## Extracted material
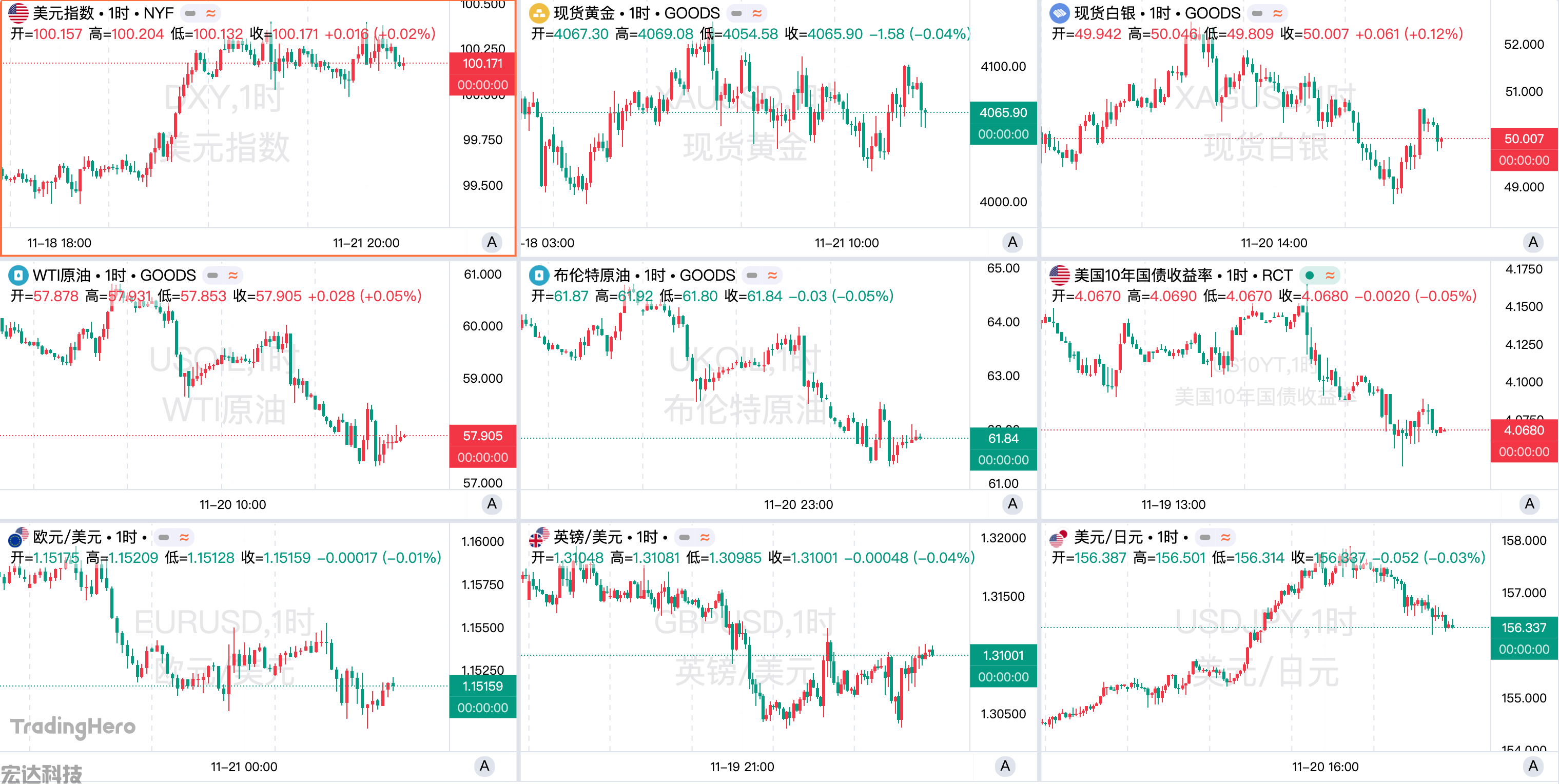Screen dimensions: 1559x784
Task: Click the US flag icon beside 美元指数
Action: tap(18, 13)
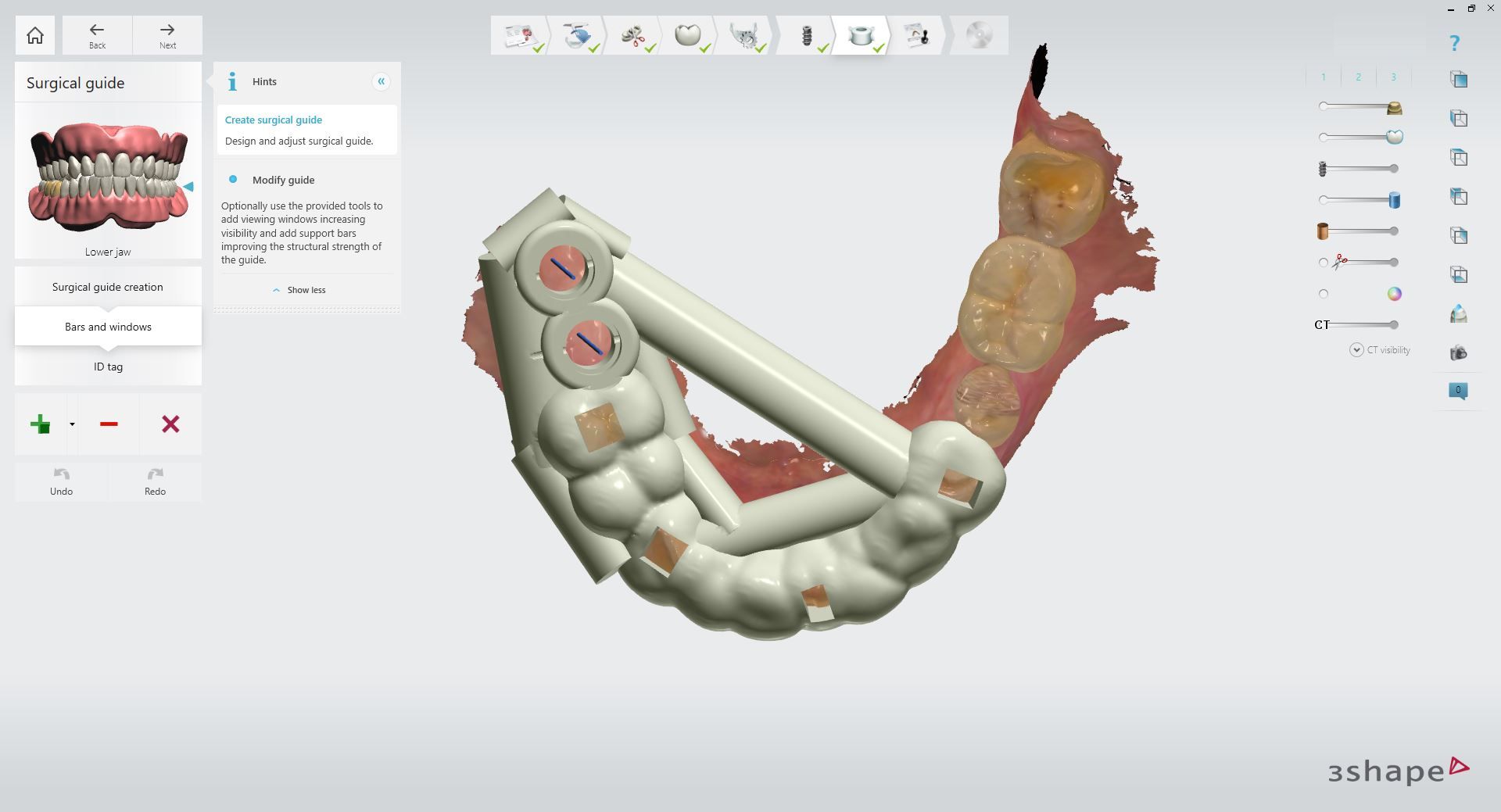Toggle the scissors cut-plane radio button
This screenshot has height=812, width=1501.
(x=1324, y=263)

## Goal
Arrange the lines of all the records above as a numbered list, omitting any blank lines. Leave the pictures out of the answer.

## Answer below
1. Screen dimensions: 1559x784
2. Task: Click the US flag icon beside 美元指数
3. Action: tap(18, 13)
4. Toggle the scissors cut-plane radio button
5. This screenshot has height=812, width=1501.
6. (x=1324, y=263)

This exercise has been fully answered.